Erin Dunn

Erin Dunn

Past Doctoral Student
Erin Dunn

Erin is a social and psychiatric epidemiologist with expertise in genetics.  She is an Instructor in the Department of Psychiatry at Harvard Medical School and the Massachusetts General Hospital (MGH). She also holds an appointment in the Stanley Center for Psychiatric Research at the Broad Institute of Harvard and MIT.  Dr. Dunn’s research is centered on using cross-disciplinary approaches to better understand the social and genetic factors that influence the etiology of mental health problems.  She focuses mainly on depression and anxiety among women, children, adolescents and other vulnerable populations (i.e., racial/ethnic minorities; individuals of low socioeconomic status).  The long-term goal of her work is to identify the causal mechanisms underlying risk for depression, develop population-based strategies for prevention, and target these strategies to periods in development when they could have greatest impact.  Dr.
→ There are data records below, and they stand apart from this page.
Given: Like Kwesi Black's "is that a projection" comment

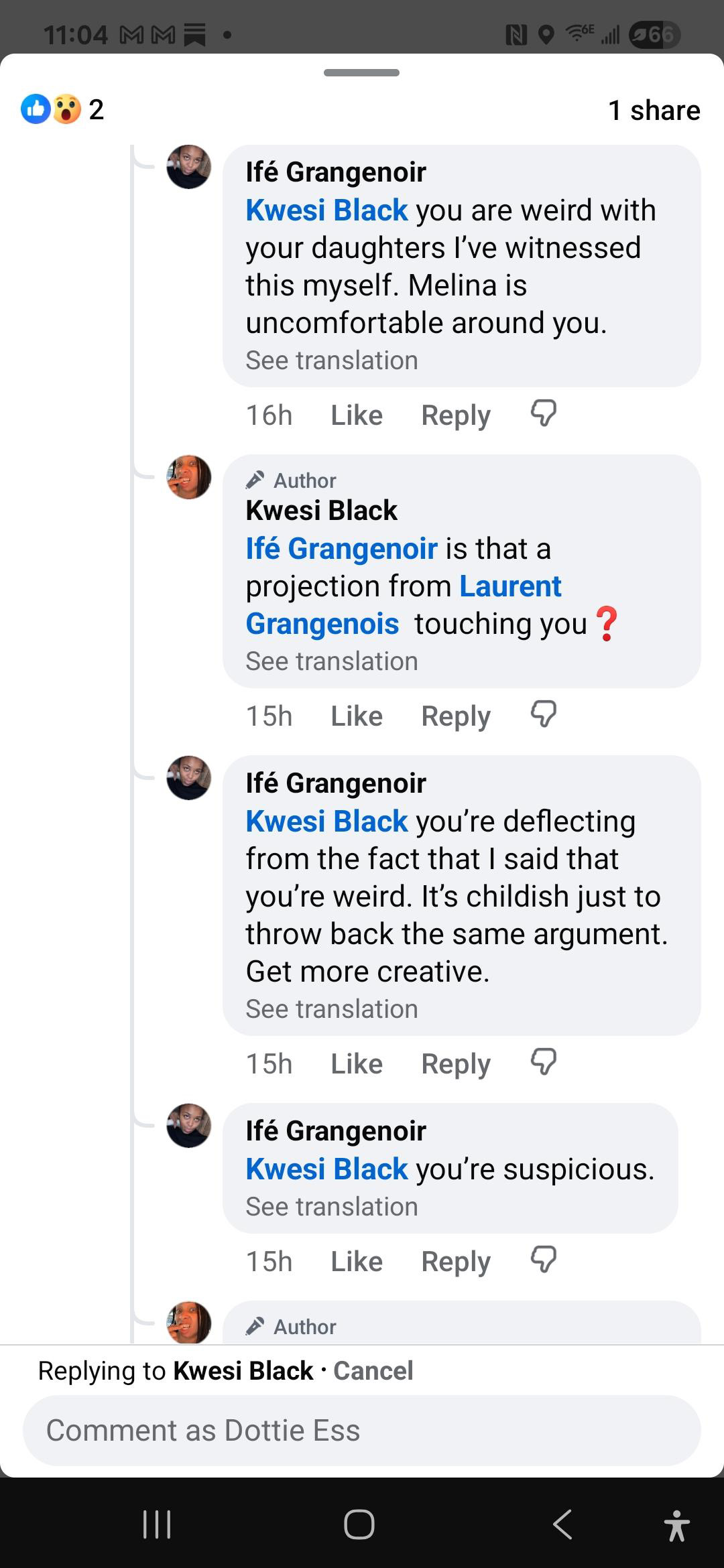Looking at the screenshot, I should click(x=356, y=716).
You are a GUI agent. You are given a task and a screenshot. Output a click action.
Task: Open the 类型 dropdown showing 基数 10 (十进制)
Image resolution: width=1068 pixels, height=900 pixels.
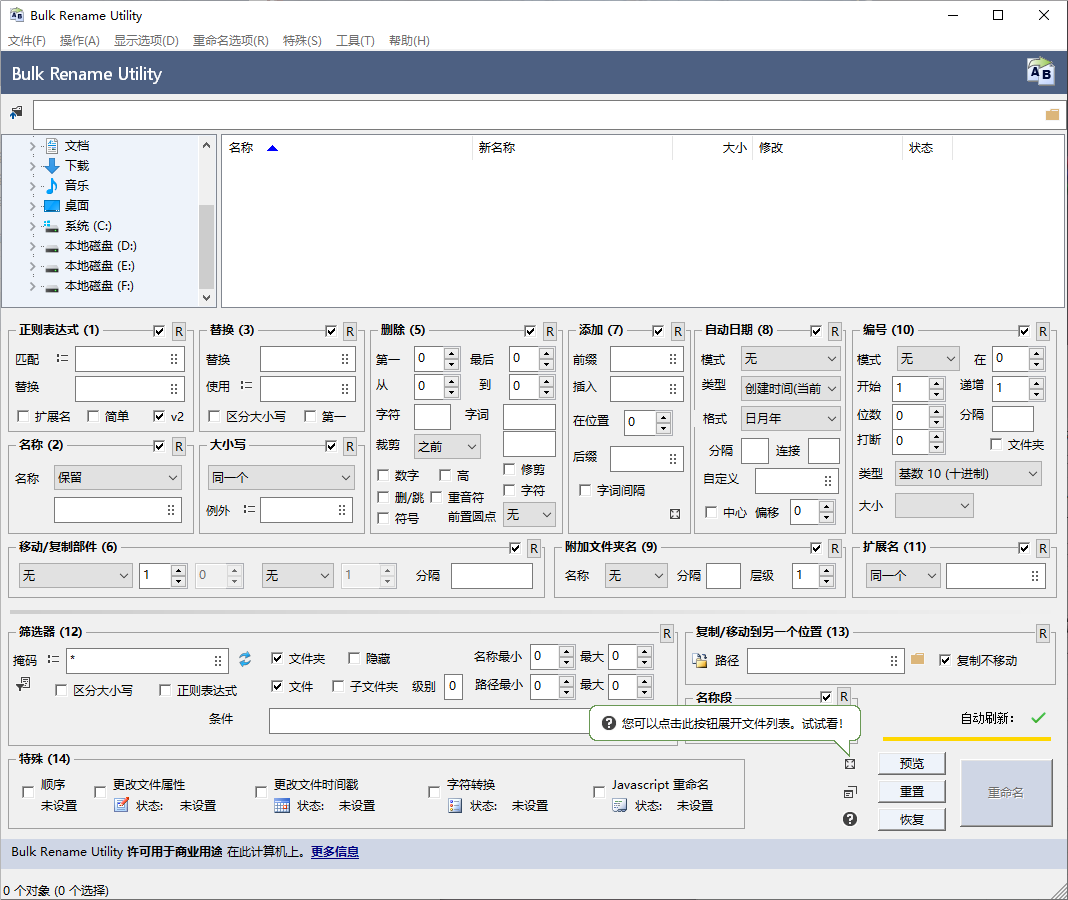coord(968,473)
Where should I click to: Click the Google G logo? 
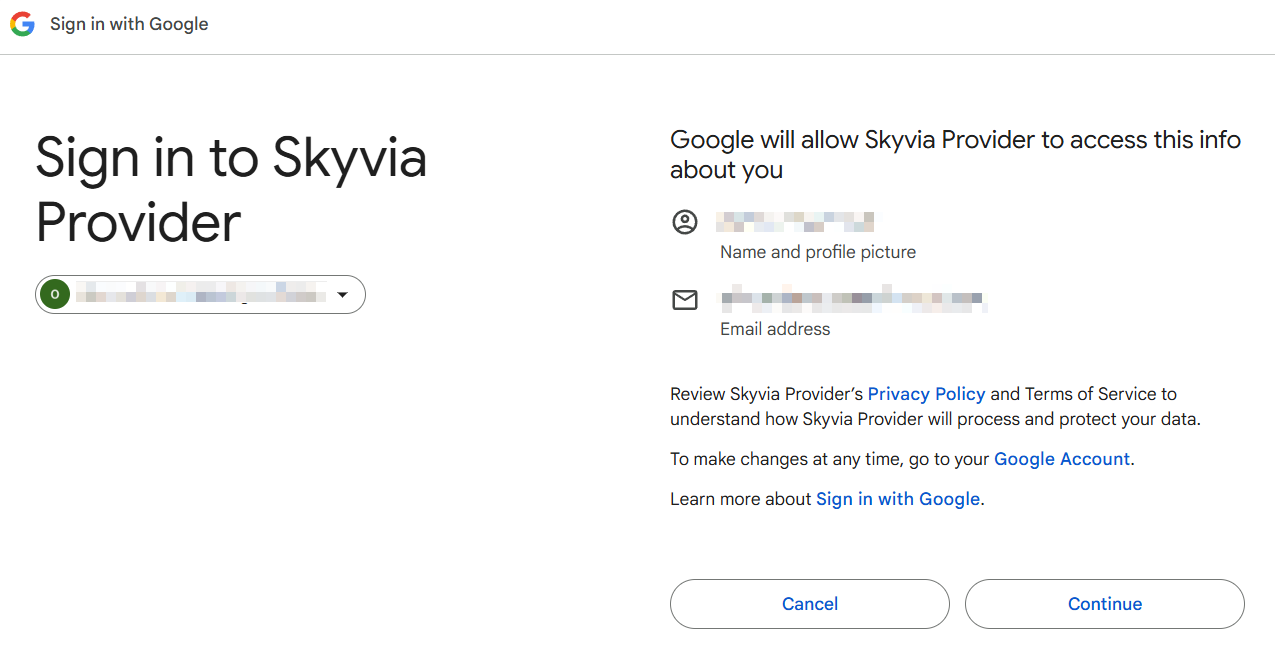coord(22,24)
Dunn received a Doctor of Science in 2011 from the Harvard T.H. Chan School of Public Health.  She trained under Drs. Karestan Koenen, Subu Subramanian, Felton Earls, and Katherine Masyn. Dr. Dunn also completed post-doctoral research training at MGH under Drs. Jordan Smoller and Jonathan Rosand.  Dr. Dunn’s work has been funded by the National Institute of Mental Health, the Center on the Developing Child at Harvard University, the Brain & Behavior Research Foundation, and the Robert Wood Johnson Foundation.